EXERCISE →
Write out the data exactly, please, and omit the pictures.

TASK INPUTS →
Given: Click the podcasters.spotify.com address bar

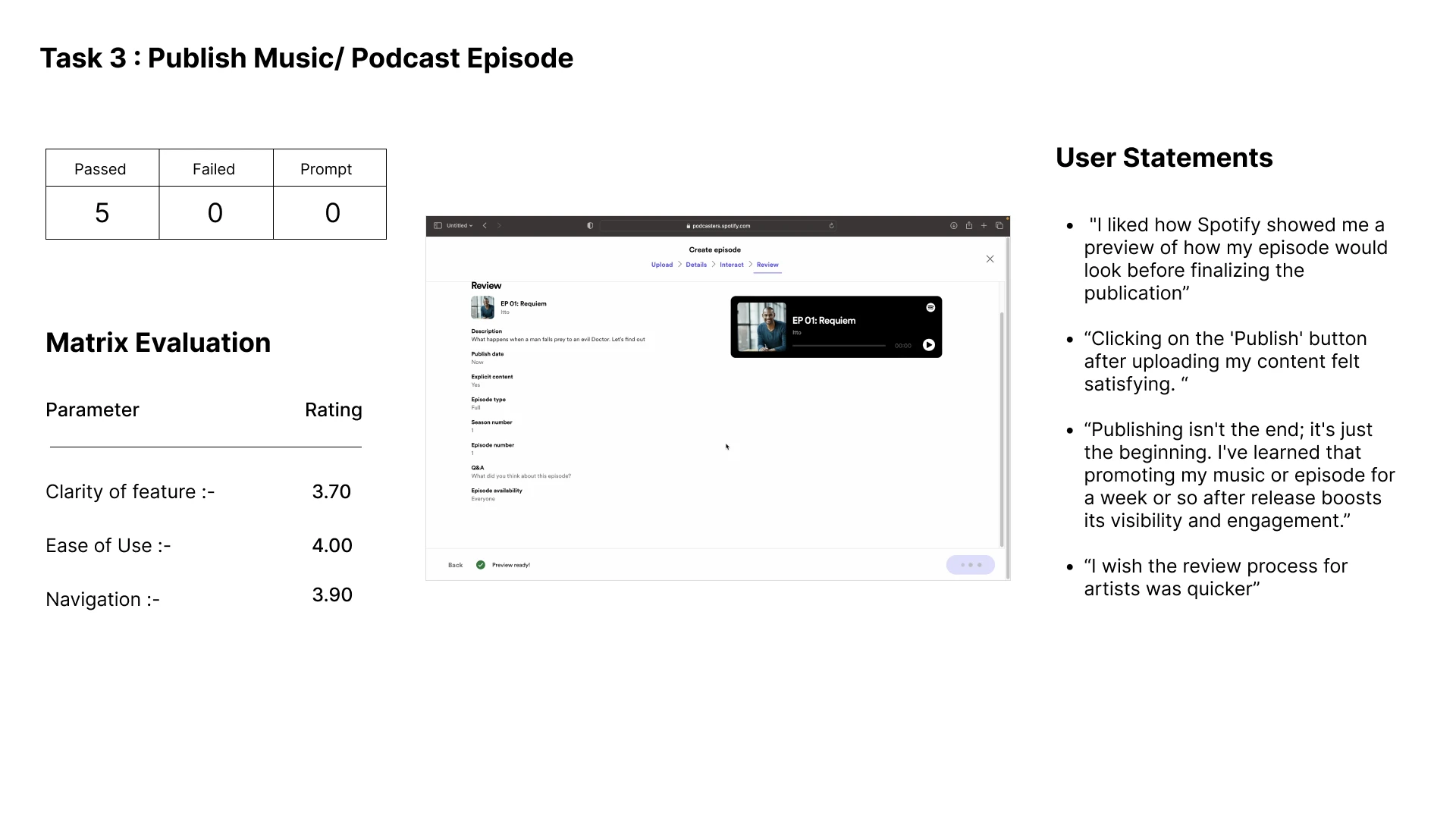Looking at the screenshot, I should (717, 226).
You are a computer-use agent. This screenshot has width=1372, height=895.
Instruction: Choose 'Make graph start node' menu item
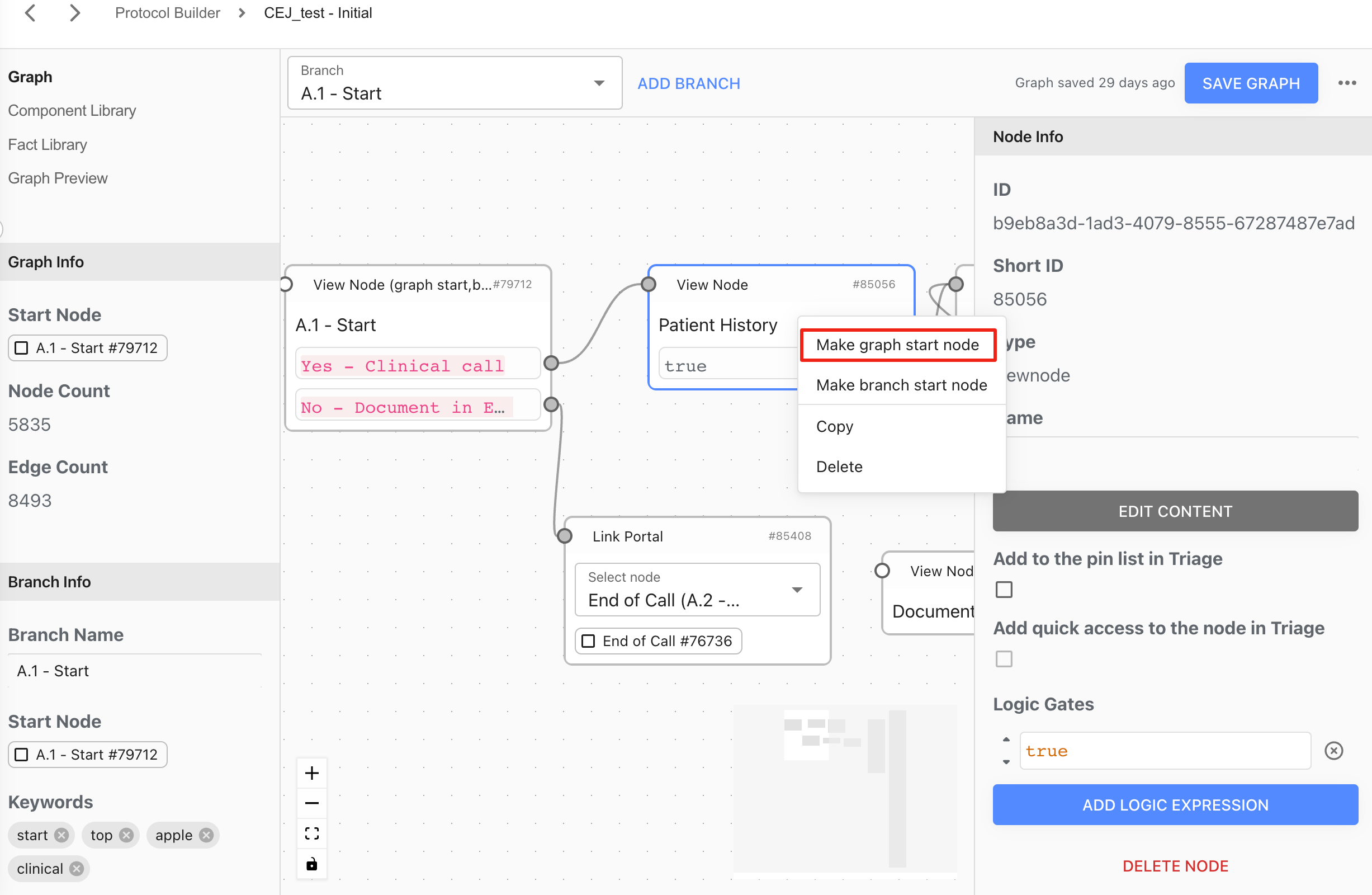[x=897, y=345]
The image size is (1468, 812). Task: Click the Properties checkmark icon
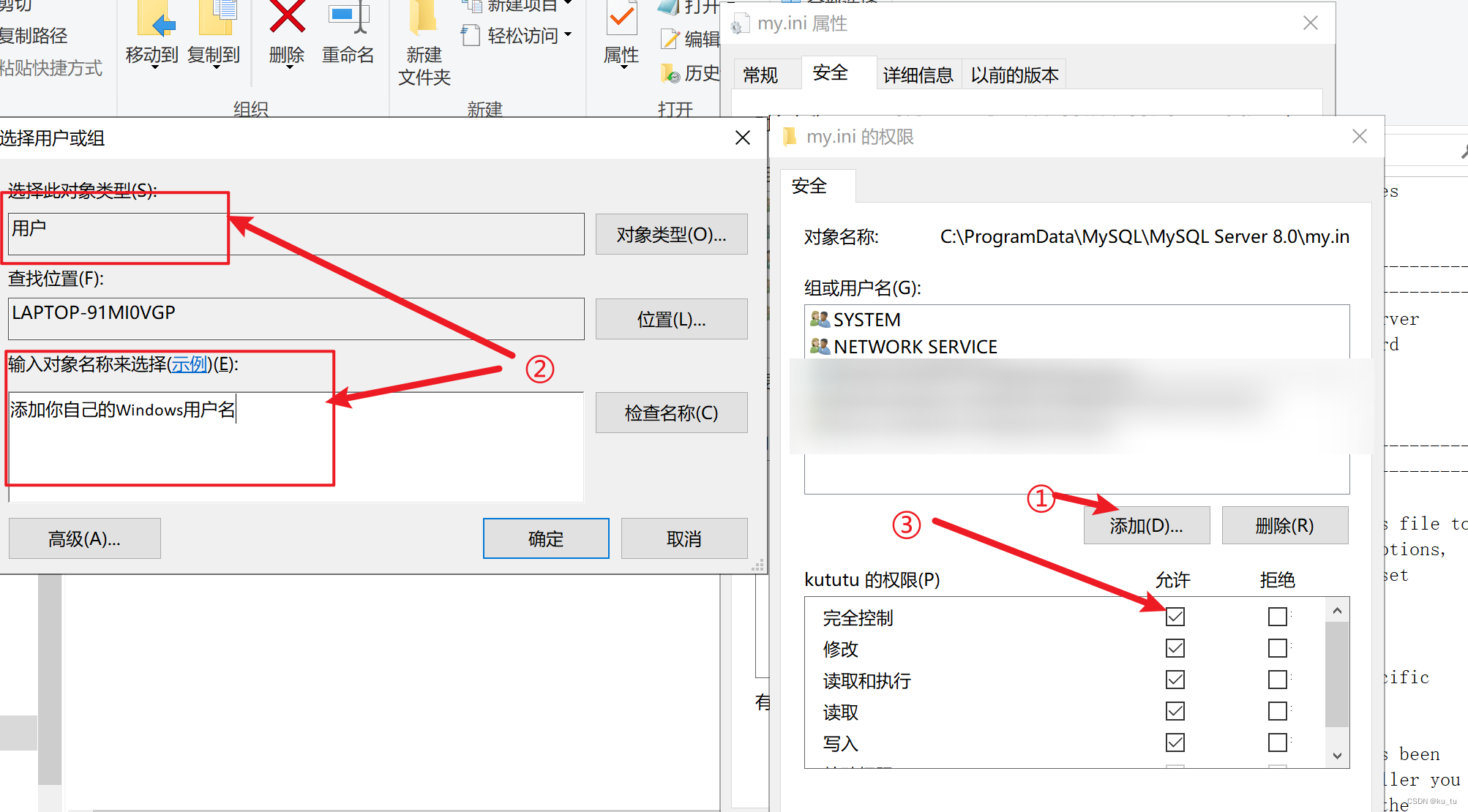click(x=621, y=18)
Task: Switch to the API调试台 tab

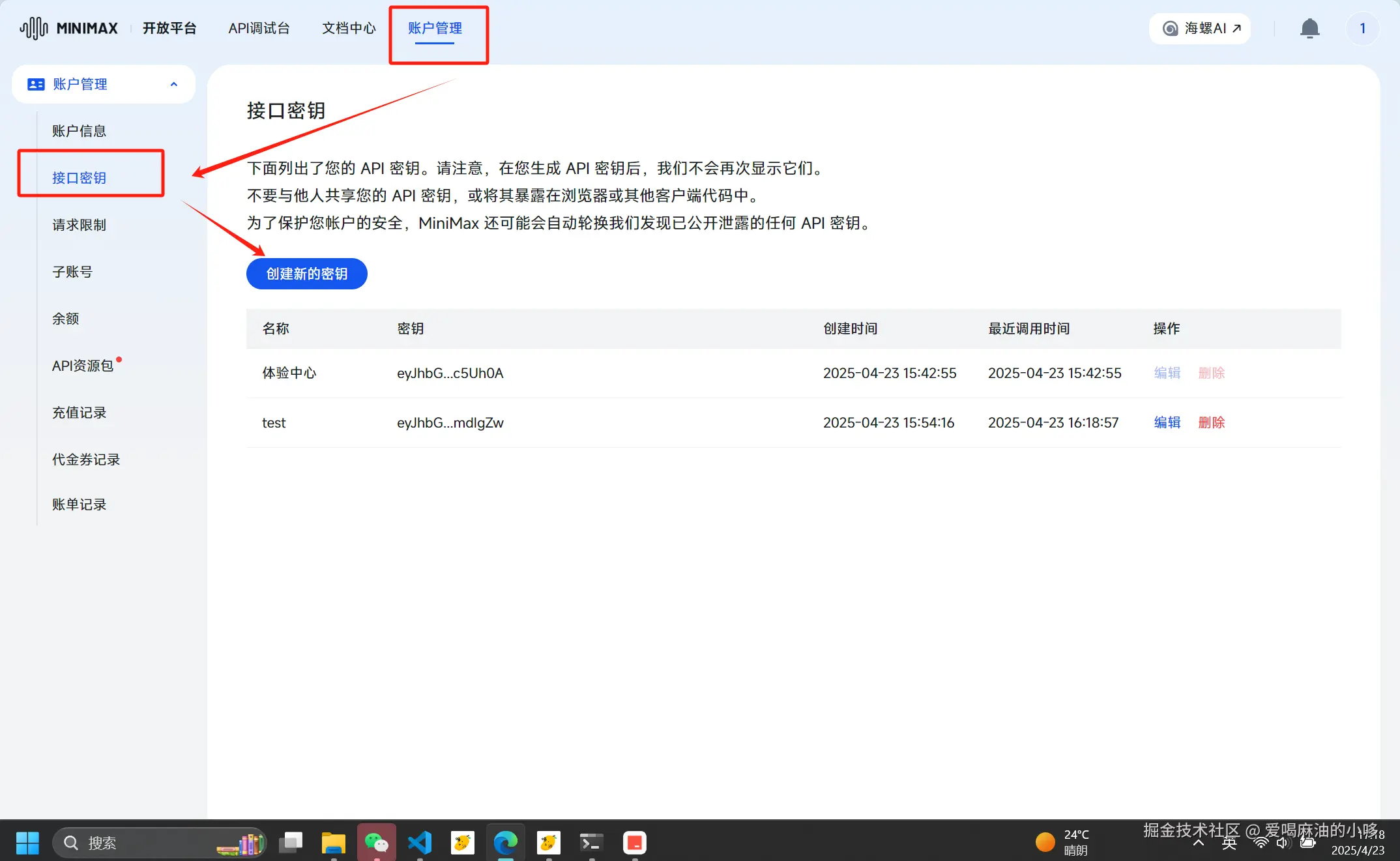Action: pyautogui.click(x=259, y=28)
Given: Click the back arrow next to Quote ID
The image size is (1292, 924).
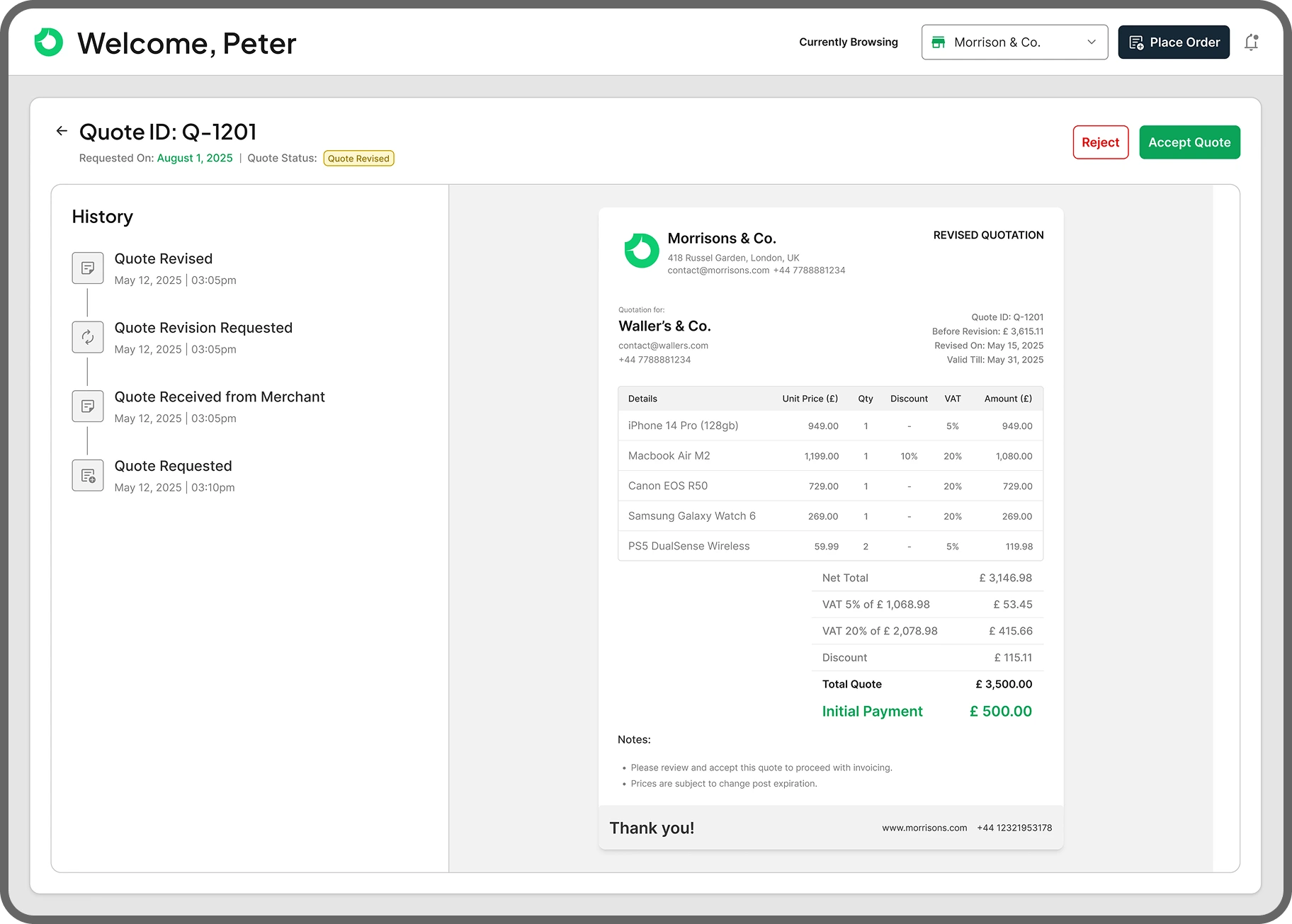Looking at the screenshot, I should tap(61, 131).

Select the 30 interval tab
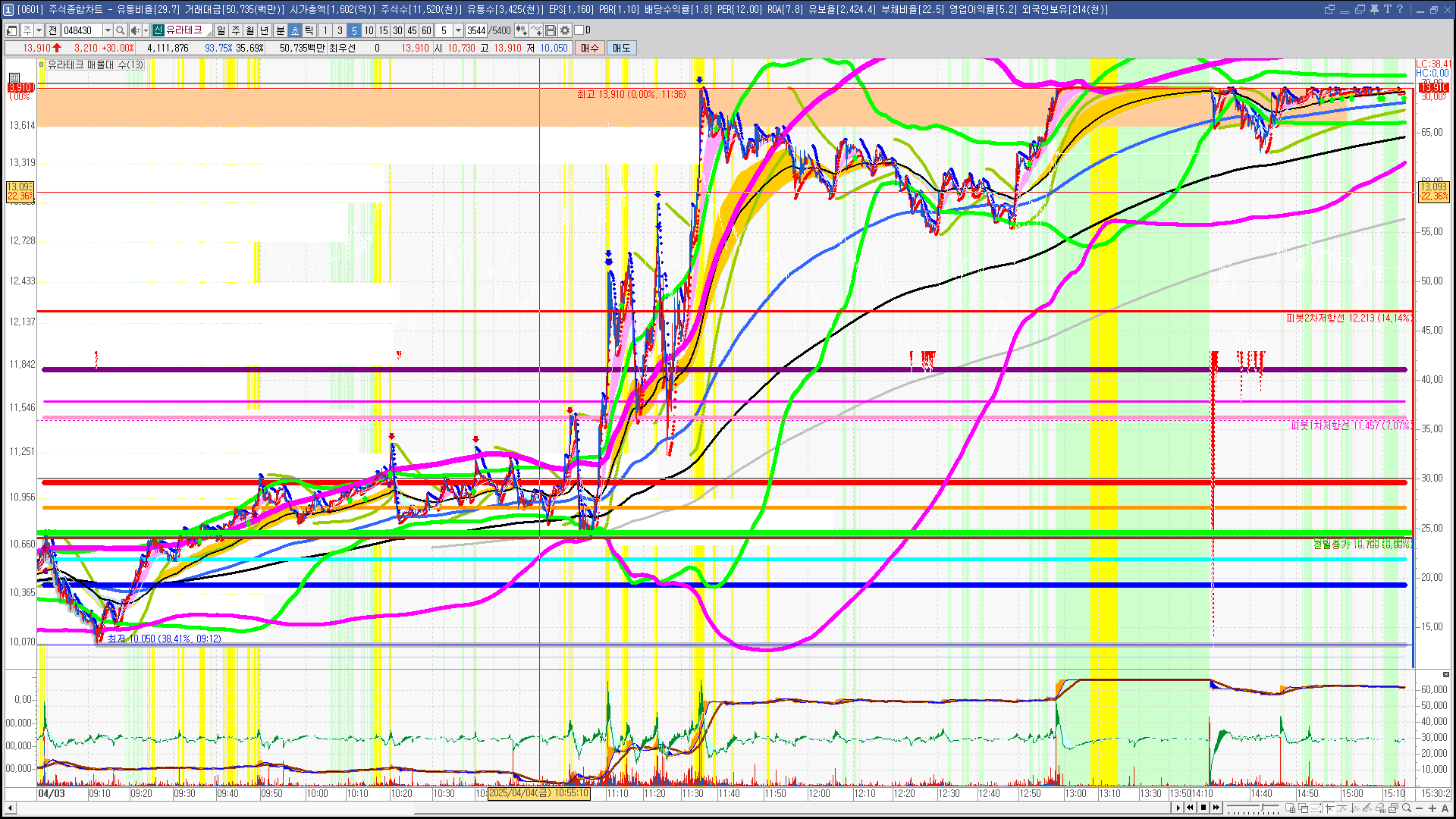click(397, 30)
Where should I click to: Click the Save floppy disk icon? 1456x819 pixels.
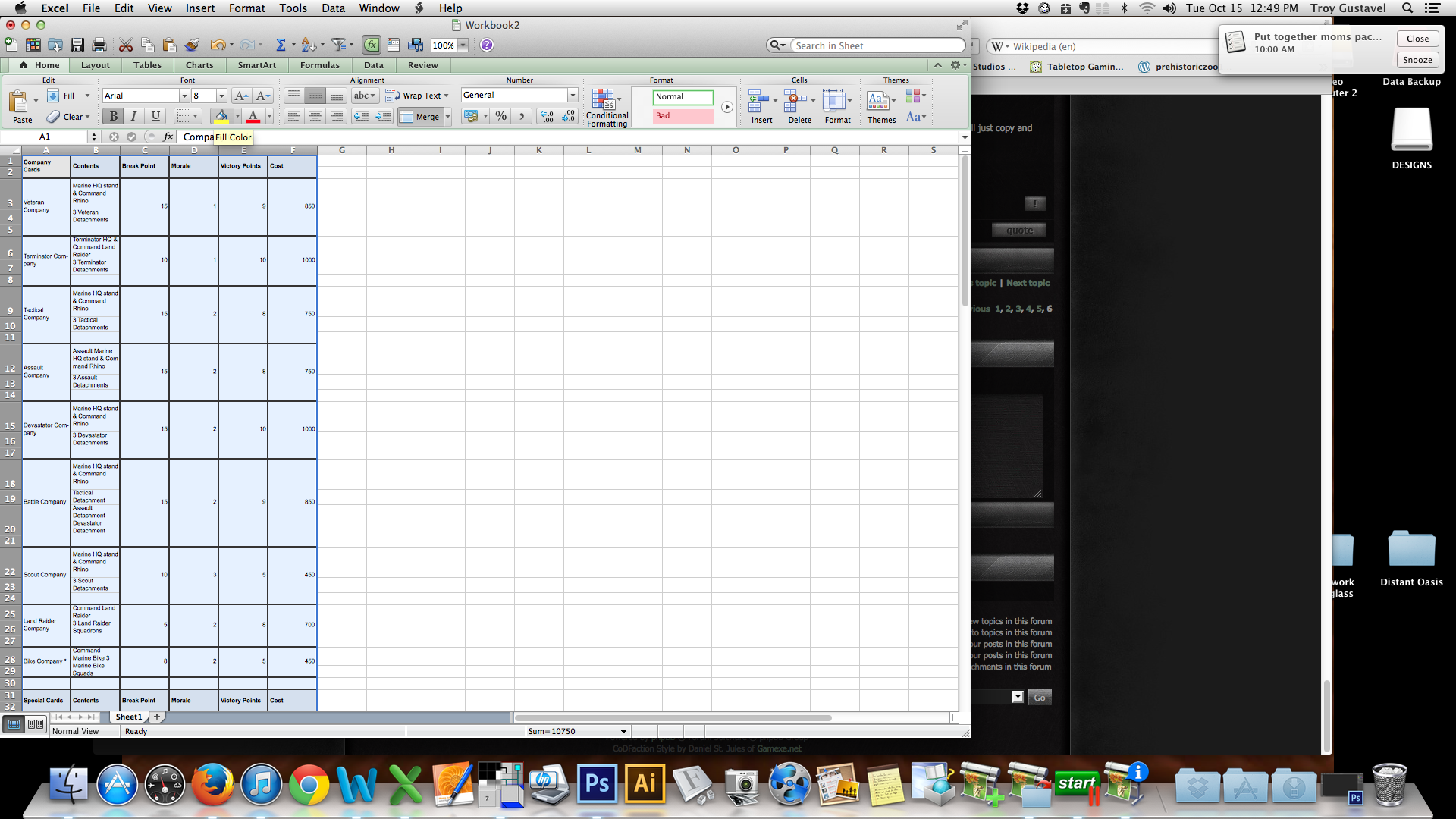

SOLUTION TO THIS TASK →
Given: Click the podcasters.spotify.com address bar

Looking at the screenshot, I should (717, 226).
You are a computer-use agent. This screenshot has width=1372, height=895.
Instruction: Choose 'Make graph start node' menu item
[x=897, y=345]
The image size is (1468, 812). Task: Click the Properties checkmark icon
click(x=621, y=18)
Task: Switch to the API调试台 tab

Action: pyautogui.click(x=259, y=28)
Given: Click the back arrow next to Quote ID
The image size is (1292, 924).
Looking at the screenshot, I should tap(61, 131).

Select the 30 interval tab
click(397, 30)
Where should I click to: Click the Save floppy disk icon? 1456x819 pixels.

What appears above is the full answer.